NEDD8 subtrates from NEDP1 knockout cells

The aim of the study was to identify proteins that are modified by NEDD8. The NEDD8 specific protease NEDP1/SENP8 was deleted from HEK 293 cells via Crispr/CAS9 gene editing to allow for the accumulation of NEDD8 modified proteins. Lysates from NEDP1 KO cells were then enriched via pulldown with a catalytically inactivated NEDP1 (C162A) fused to the HALO protein. For a negative control a mutated NEDP1 (DAGC) with reduced binding to NEDD8 was also fused to the HALO protein for pulldown. Pulldowns were resolved by SDS-PAGE and bands were excised and subjected to in gel trypsin digestion followed by mass spectrometry analysis.
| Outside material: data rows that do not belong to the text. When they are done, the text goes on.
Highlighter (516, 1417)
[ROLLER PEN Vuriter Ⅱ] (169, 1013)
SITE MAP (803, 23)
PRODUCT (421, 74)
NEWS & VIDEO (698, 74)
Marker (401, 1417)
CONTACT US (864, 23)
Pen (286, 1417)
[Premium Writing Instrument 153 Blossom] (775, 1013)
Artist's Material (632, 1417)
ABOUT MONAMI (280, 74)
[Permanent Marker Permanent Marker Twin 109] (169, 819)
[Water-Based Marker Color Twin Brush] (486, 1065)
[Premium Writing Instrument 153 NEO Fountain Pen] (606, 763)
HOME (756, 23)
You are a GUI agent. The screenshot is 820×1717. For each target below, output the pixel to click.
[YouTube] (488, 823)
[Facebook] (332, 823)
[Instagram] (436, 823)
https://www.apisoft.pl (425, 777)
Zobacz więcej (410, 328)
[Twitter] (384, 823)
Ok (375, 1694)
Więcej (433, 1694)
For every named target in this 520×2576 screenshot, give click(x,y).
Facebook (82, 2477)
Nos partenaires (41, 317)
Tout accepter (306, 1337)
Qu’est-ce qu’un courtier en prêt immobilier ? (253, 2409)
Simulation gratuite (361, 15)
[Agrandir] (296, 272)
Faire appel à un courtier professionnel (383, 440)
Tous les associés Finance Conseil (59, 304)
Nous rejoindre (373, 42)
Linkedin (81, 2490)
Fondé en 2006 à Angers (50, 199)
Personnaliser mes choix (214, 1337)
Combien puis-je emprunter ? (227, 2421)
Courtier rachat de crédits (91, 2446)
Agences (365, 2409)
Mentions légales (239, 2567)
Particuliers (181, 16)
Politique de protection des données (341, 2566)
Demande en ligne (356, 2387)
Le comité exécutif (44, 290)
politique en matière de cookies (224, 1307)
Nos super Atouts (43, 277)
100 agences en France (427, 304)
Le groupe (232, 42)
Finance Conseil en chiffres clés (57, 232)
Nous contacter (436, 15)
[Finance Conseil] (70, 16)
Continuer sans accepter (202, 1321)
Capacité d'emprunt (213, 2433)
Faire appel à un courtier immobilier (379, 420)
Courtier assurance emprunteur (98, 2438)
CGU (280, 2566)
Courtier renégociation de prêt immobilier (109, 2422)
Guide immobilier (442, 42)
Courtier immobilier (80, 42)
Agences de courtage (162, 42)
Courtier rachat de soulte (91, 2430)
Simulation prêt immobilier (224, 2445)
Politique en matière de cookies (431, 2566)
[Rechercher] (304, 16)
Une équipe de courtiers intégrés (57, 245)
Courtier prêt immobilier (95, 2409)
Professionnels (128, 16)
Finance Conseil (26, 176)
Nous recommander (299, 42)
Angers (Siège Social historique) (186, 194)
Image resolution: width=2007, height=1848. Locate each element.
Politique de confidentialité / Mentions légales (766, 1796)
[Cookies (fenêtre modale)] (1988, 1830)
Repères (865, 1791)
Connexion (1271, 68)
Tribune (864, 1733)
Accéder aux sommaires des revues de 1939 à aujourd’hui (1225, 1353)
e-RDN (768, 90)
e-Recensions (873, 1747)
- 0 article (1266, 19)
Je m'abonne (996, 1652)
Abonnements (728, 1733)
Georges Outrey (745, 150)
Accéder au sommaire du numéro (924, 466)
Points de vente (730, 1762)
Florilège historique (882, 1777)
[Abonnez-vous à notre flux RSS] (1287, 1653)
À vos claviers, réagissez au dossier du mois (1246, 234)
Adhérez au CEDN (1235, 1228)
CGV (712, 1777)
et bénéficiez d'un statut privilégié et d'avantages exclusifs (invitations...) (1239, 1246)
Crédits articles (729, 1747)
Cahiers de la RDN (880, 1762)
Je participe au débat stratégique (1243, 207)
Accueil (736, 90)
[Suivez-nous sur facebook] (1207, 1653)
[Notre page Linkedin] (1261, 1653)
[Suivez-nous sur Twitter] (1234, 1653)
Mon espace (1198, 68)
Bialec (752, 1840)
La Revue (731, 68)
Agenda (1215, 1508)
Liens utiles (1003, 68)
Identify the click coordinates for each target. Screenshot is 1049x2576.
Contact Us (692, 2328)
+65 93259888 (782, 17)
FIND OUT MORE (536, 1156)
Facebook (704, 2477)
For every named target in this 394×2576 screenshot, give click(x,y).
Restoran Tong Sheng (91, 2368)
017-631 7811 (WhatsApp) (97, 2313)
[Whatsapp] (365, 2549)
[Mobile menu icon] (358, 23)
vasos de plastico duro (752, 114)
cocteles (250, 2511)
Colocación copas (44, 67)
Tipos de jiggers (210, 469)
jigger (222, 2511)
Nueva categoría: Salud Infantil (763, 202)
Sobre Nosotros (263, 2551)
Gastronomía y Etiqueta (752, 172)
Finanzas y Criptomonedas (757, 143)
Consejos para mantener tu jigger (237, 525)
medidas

本研究旨在鉴定受NEDD8修饰的蛋白质。研究人员通过CRISPR/Cas9基因编辑技术敲除HEK 293细胞中的NEDD8特异性蛋白酶NEDP1/SENP8，以实现NEDD8修饰蛋白的积累。随后，采用融合HALO蛋白的催化失活型NEDP1（C162A）进行亲和下拉富集，从NEDP1敲除细胞的裂解液中纯化目标蛋白。为设置阴性对照，另构建了与NEDD8结合能力减弱的突变体NEDP1（DAGC），同样融合HALO蛋白用于亲和下拉实验。所得亲和下拉产物经SDS-PAGE分离后，切取凝胶条带进行胶内胰蛋白酶酶解，随后开展质谱分析。